Chicken and pumpkin risotto

    40 min

    The pumpkin in this risotto recipe creates a beautiful colour and a sweet taste. If you plan to use leftover roast chicken, simply brown the onion and add the cooked chicken after that.

    1 person made this

    Serves: 4 

    • 50g butter
    • 2 tablespoons olive oil
    • 2 chicken breasts, cubed
    • 1 onion, finely chopped
    • 1 litre chicken stock
    • 1 teaspoon dried thyme leaves
    • 280g arborio or risotto rice
    • 1/2 glass white wine
    • 180g pumpkin puree or stewed pumpkin
    • 30g Parmesan cheese, grated

    Prep:10min  ›  Cook:30min  ›  Ready in:40min 

    1. In a large saucepan, heat the butter and olive oil over medium heat.

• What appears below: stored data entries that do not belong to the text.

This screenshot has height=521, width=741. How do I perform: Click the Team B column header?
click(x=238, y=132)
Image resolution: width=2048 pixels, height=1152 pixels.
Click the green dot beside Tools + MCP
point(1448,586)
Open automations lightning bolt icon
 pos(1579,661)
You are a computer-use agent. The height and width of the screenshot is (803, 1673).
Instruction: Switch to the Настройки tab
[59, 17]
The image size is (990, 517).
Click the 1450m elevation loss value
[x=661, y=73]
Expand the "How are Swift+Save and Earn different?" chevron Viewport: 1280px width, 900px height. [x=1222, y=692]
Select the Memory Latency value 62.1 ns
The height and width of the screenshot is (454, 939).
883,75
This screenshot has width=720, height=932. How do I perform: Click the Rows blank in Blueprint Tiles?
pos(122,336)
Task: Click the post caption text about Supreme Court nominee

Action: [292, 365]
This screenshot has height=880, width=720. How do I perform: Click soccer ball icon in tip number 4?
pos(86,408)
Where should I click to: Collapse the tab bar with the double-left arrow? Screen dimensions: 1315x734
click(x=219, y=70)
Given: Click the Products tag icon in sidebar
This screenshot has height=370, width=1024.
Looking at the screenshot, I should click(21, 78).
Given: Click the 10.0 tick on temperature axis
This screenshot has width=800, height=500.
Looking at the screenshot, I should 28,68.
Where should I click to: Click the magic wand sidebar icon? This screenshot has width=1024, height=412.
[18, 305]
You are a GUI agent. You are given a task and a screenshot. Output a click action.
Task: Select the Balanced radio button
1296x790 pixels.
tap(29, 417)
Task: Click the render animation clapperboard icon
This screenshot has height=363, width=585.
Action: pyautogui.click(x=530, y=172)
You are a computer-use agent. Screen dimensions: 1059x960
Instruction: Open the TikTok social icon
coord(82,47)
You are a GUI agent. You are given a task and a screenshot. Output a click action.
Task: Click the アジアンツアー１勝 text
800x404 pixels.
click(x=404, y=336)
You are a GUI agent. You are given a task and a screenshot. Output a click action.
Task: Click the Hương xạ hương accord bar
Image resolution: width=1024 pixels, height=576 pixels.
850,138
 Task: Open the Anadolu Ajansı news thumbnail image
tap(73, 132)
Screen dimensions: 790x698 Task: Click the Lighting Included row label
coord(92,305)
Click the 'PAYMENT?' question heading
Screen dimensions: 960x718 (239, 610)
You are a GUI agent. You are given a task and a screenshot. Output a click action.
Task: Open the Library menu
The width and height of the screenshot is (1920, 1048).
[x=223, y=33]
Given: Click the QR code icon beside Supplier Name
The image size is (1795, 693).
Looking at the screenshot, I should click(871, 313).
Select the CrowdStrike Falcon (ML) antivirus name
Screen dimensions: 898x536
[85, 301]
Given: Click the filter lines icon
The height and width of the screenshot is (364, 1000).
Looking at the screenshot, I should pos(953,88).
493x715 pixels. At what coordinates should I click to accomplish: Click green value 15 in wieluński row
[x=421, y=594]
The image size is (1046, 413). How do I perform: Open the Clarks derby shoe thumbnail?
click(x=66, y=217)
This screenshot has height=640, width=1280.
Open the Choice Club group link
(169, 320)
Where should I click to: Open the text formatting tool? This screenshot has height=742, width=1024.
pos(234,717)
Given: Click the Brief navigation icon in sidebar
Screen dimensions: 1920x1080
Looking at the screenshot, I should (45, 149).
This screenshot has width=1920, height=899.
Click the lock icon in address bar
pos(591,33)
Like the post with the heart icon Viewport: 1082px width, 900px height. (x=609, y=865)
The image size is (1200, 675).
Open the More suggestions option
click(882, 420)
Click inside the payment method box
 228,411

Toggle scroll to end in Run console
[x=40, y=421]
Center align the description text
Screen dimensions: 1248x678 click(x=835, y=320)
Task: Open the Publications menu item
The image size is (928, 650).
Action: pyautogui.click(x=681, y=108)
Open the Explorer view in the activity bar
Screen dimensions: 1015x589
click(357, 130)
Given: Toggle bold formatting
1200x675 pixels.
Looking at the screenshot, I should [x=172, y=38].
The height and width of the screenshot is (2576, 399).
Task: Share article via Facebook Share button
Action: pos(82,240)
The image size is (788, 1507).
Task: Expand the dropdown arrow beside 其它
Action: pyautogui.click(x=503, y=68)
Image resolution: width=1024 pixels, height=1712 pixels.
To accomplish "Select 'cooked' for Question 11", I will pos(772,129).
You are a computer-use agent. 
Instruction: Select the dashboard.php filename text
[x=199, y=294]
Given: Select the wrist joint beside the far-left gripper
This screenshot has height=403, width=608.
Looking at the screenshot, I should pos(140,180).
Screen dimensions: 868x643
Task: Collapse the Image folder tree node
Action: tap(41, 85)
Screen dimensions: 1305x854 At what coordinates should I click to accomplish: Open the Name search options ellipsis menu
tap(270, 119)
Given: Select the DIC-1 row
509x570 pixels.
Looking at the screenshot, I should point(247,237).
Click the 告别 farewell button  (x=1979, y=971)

Stir in chicken and cook for a few minutes until browned. Add onion and cook until golden and softened, about 5 minutes.
    2. In a smaller saucepan, heat the chicken stock and thyme until simmering.
    3. Stir the rice into the chicken and onion mixture; add the wine. When the wine is absorbed, add warm chicken stock (a ladle at a time), stirring after each addition until all the stock has been absorbed.
    4. When the rice is soft, stir in the pumpkin puree. Garnish with grated Parmesan cheese.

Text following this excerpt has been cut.